(GIVEN RECORDS Opens)
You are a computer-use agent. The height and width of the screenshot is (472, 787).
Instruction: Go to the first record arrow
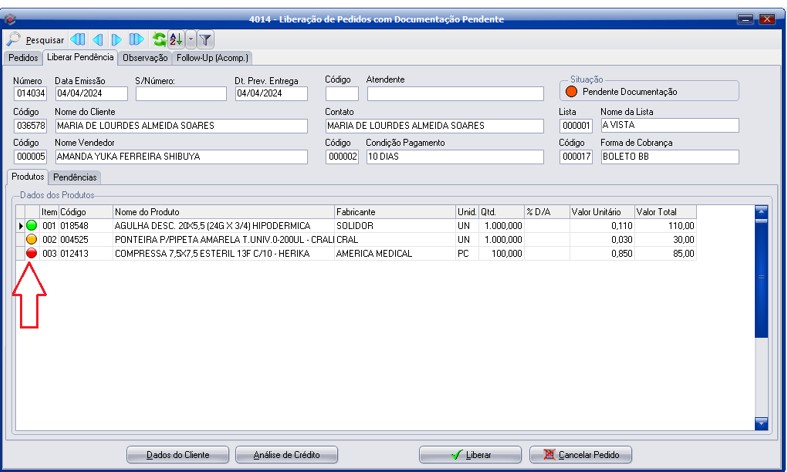78,40
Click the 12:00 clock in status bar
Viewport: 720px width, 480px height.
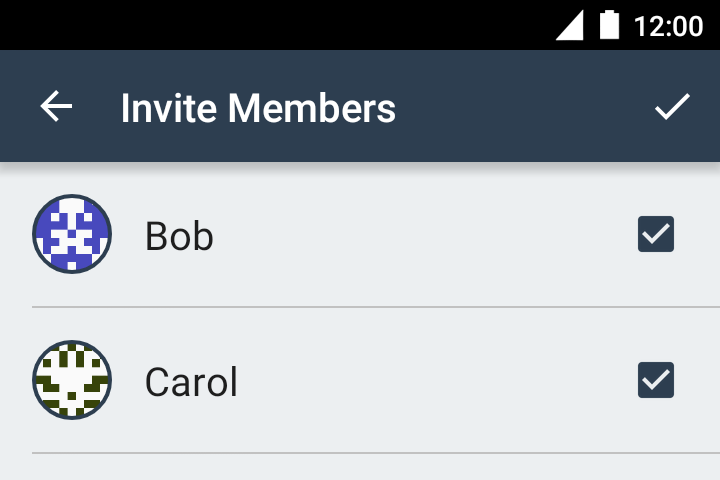(x=669, y=26)
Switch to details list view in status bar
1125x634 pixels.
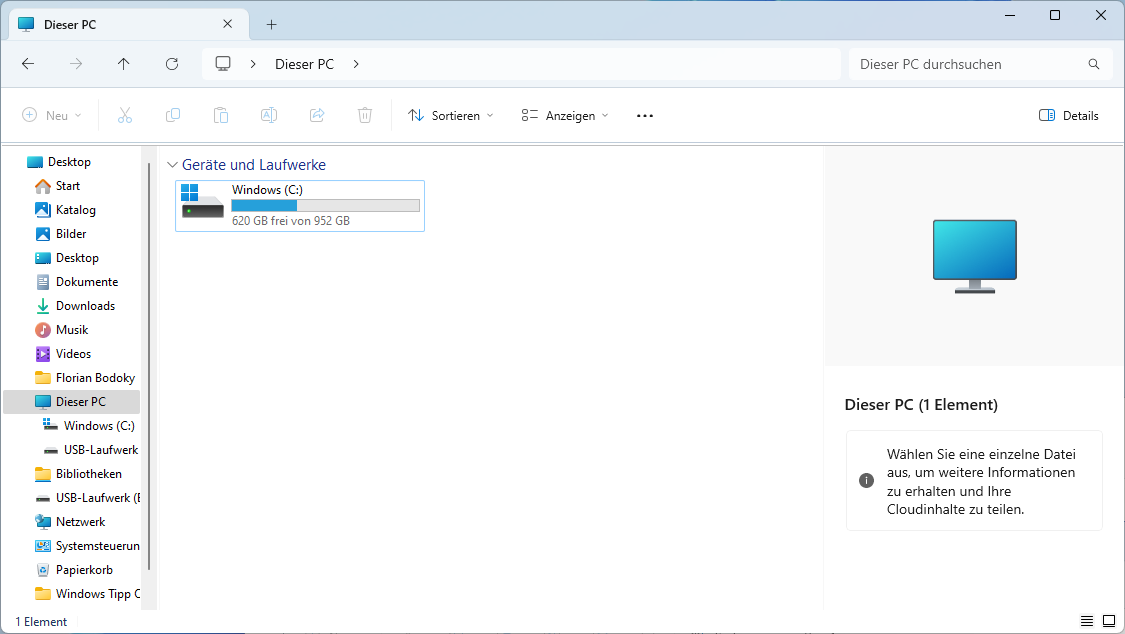click(x=1087, y=621)
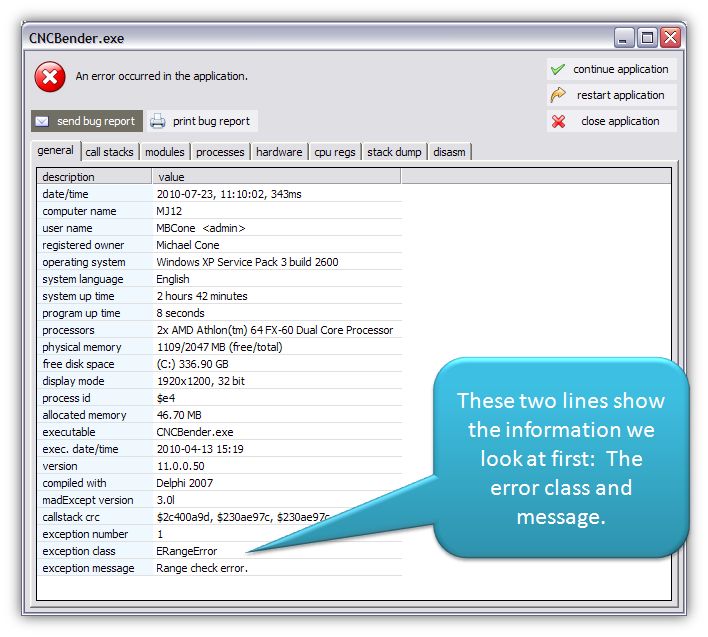Click the envelope icon for bug report
Screen dimensions: 708x637
coord(42,122)
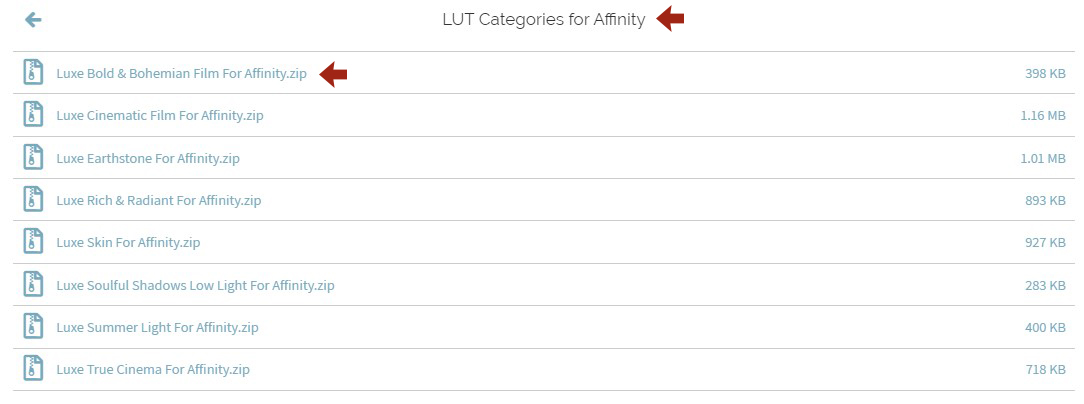
Task: Select Luxe Rich & Radiant For Affinity.zip
Action: click(x=158, y=200)
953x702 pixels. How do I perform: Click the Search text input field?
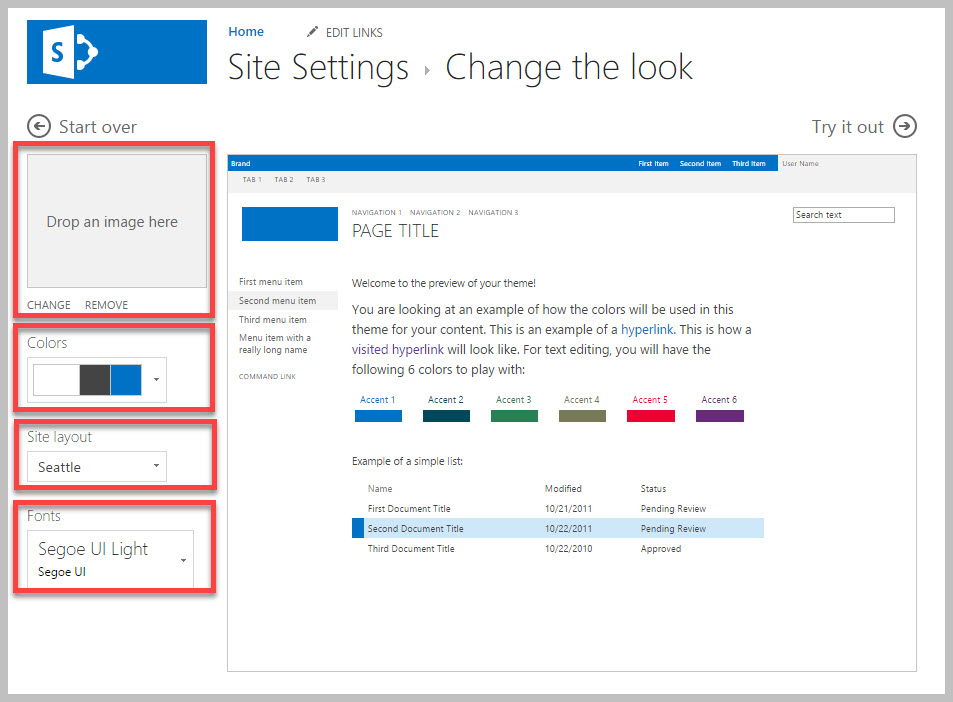843,214
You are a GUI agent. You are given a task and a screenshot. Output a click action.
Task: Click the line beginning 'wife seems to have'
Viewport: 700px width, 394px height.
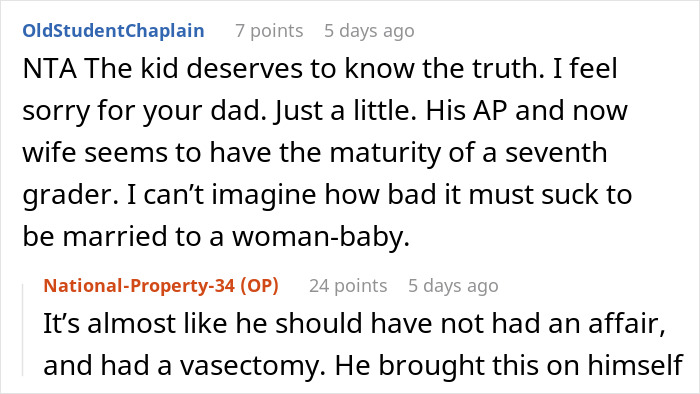pyautogui.click(x=315, y=153)
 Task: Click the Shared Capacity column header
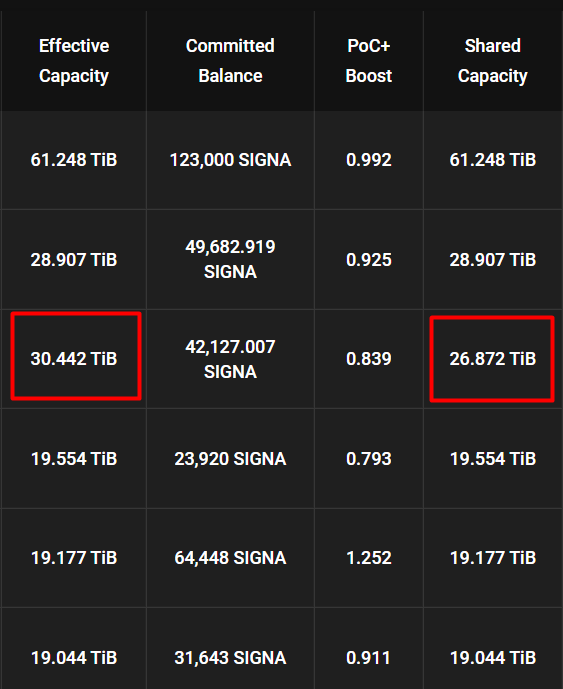[x=493, y=61]
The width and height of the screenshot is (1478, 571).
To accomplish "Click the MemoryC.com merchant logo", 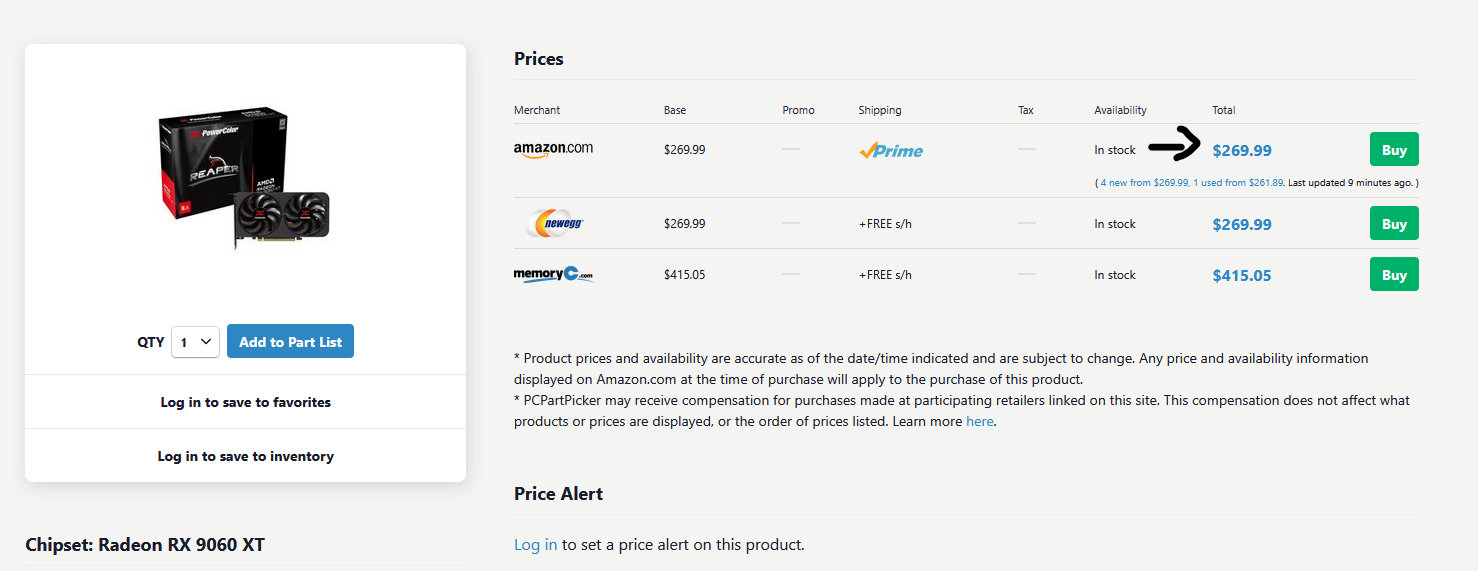I will (x=553, y=274).
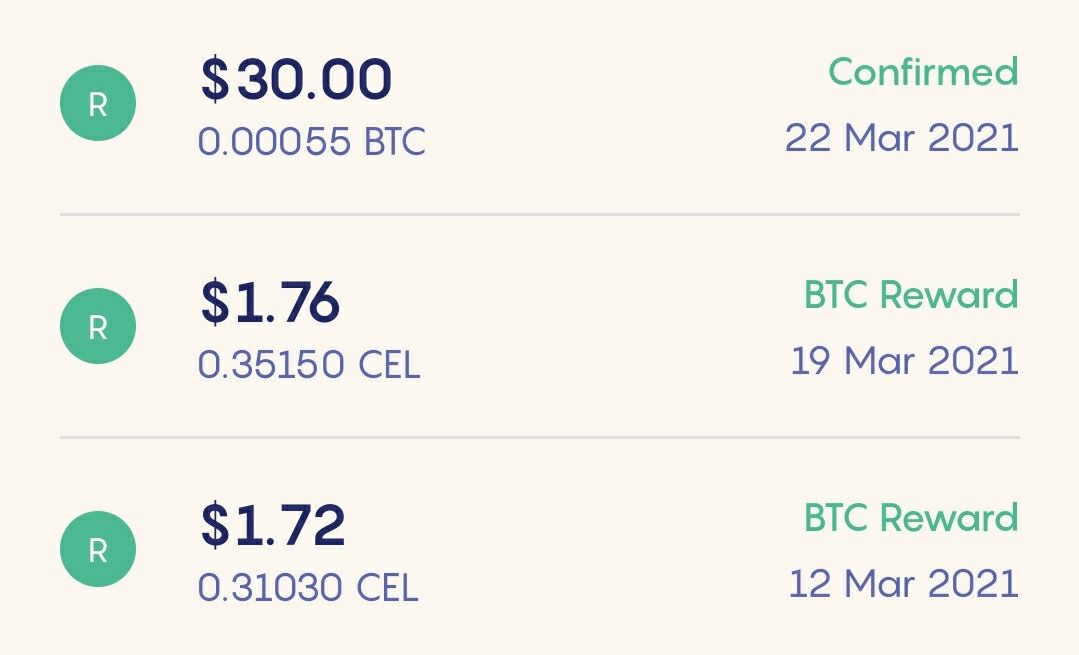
(GIVEN RECORDS Closes)
Using the data above, copy exactly the lines from the one containing "Switch to details list view in status bar" to the one containing "You are a GUI", inclusive. Exclude the pictures.

Switch to details list view in status bar
1125x634 pixels.
click(x=1087, y=621)
Click the envelope icon for bug report
Screen dimensions: 708x637
coord(42,122)
Task: Select Luxe Rich & Radiant For Affinity.zip
Action: click(x=158, y=200)
953x702 pixels. How do I perform: Click the Search text input field?
843,214
You are a GUI agent. You are given a task and a screenshot. Output a click action.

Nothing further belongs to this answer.